Theatre 503, 15 June – 10 July 2010

Reviewed for the British Theatre Guide

Don’t try to deviate from your designated channel through life. It only leads to heartbreak: lost friends and unfulfilled ambitions for Ellie (Jessica Clarke), the main character in Nimer Rashed’s Wild Horses, and a near-fatal final act derailment for the play itself.

Seventeen-year-old Ellie (that’s Eleanor, not Elizabeth) is welcomed gingerly back to Eastbourne after six months AWOL with an older man. Her eyes have been opened just enough to take the shine off the idea of a job in Tesco’s and two point four children with sweet but goofy on-again-off-again Darren (John Trindle).

Meanwhile the friends and family she left behind have – discourteously – failed to stay the way she left them, so she can’t even lord her new-found worldliness over them. Her Dad’s transferred his fatherly affection to Carol Vorderman, her best mate Zoe’s about to turn the tables and abandon her for the bright lights of Camp America – even Darren smokes a pipe now.

In short, Ellie would have been happier accepting the hand life dealt her, instead of chasing romance and ambition. Her guilt over disappearing makes her incapable of refusing anything she’s exhorted to promise, which leads to a string of broken oaths, until no one trusts her but the reassuring, though mysteriously recurring, Tom Kanji.

All of which is captivating enough, but though Rashed’s plot threads are many-hued and skilfully interwoven, all but one is hacked off and left to dangle. What’s more, the one that is given some closure isn’t introduced – or even really hinted at – until the final act.

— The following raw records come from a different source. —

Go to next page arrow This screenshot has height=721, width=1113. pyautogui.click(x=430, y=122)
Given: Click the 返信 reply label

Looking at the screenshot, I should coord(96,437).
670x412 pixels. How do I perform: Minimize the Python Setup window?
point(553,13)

What Rashed’s going for is a daring last-minute rug-pull à la Theatre503′s last big hit, The Mountaintop. Ideally the rug should be swept stylishly out from under us, exposing the glass floor below, so we realise with wonderment that all along the play was not what we unimaginatively assumed it was. What actually happens is the rug snags, and we’re left sprawled on bruised behinds, humiliated, birdies circling our heads as we squint uncomprehendingly at the Dadaist magic-eye ceiling tiles, until the play apologises, replaces the now-ragged rug and pretends the whole incident never happened.

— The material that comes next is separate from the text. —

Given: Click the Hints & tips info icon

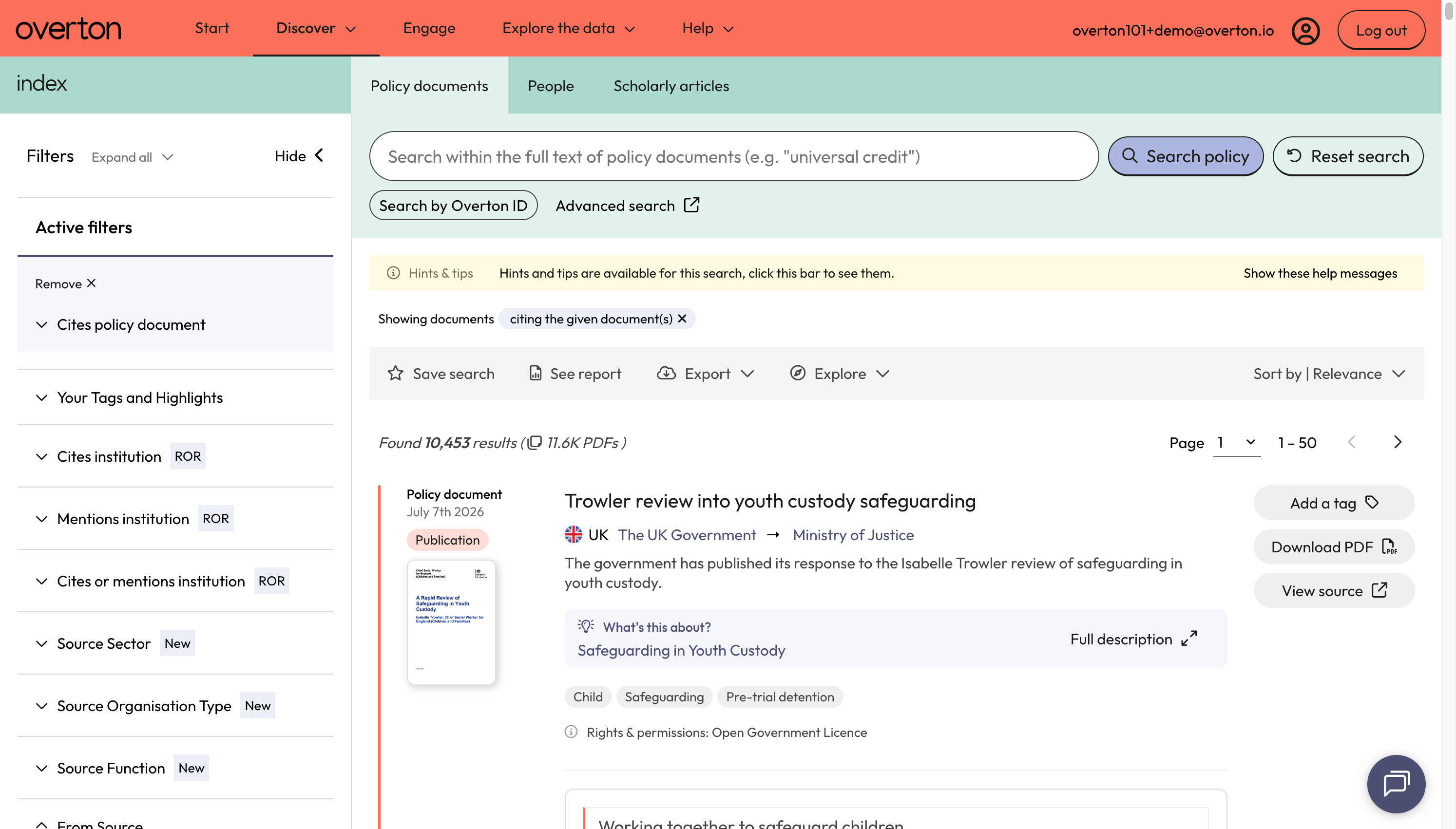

It’s never a mistake to dare to try something bold and different. But as Ellie learns, when it turns out you were wrong, admitting it – to yourself and others – is the only way to move on.

Written by Nimer Rashed

Crew includes Nadia Latif (director) and Lorna Ritchie (designer)

Cast includes Jade Anouka (Zoe), Jessica Clarke (Ellie Porter), Amanda Daniels (Jen Porter), Tom Kanji (Dr Gupta/Satyajit/Shanti), Patrick Toomey (Paul Porter) and John Trindle (Darren)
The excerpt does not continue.